As he leaned forward, looking into her eyes, she was aware of the warmth and strength of his body. Against her will, she was suddenly aware of the rhythm of his breath, deep and in time with hers. She was aware of his scent, the masculine combination of some kind of woodsy cologne and musk and leather.

He was so close to her. So close.

With a ragged breath, she looked away.

“Who is she, then?” Rose said in a small voice. “His supposed first wife?”

“Laetitia Van Reyn.”

“Van Reyn?”

“You know the name?”

“There’s a wealthy family in San Francisco, mentioned often in the newspapers…”

“The same,” he said grimly.

“But the parents are dead,” Rose recalled. “Their only child is barely out of high school. I read she left for college.”

“She’s in a coma,” he said brutally. “No one knows she needs help. And I can’t find her and get her to a hospital.” His black gaze traced over her. “But you are his weakness. He will trade her. For you.”

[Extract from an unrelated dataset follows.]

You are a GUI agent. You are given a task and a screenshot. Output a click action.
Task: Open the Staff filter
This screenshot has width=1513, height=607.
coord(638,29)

She shook her head, dazed.

“You are the most beautiful woman I’ve ever seen. Except for…that.” He frowned as his eyes narrowed. “Take that off.”

“What?”

“Your dress. Take it off.”

“What are you talking about?”

“The wedding dress is an insult. To her. To me. Take it off. You are not a bride.”

“I was—am!”

“Take off that dress,” he growled. “Or I will take it off for you.”

“I have nothing else to wear!”

He gave her a cold smile. “That is not my problem.”

She rose to her feet in fury, lifting her chin. “I have the right to wear this. I am a bride, a married woman. You’re a liar!”

He swiftly rose to his feet, like a predator. “Call me that again, princess,” he said dangerously.

“Baroness,” she corrected fiercely. She tossed her hair, glaring up at him with all the fury of her five feet, four inches. Her eyes glittered as she met him toe to toe. “And you, Xerxes Novros, are a liar!”